Collected data entries
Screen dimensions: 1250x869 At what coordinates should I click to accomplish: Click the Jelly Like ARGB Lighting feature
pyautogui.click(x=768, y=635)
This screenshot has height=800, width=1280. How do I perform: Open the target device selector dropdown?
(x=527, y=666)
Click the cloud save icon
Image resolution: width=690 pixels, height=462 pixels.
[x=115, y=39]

[What is needed]:
Repeat the records above exactly as they appear.

[Answer space]:
Screen dimensions: 1250x869 At what coordinates should I click to accomplish: Click the Jelly Like ARGB Lighting feature
pyautogui.click(x=768, y=635)
This screenshot has height=800, width=1280. How do I perform: Open the target device selector dropdown?
(x=527, y=666)
Click the cloud save icon
Image resolution: width=690 pixels, height=462 pixels.
[x=115, y=39]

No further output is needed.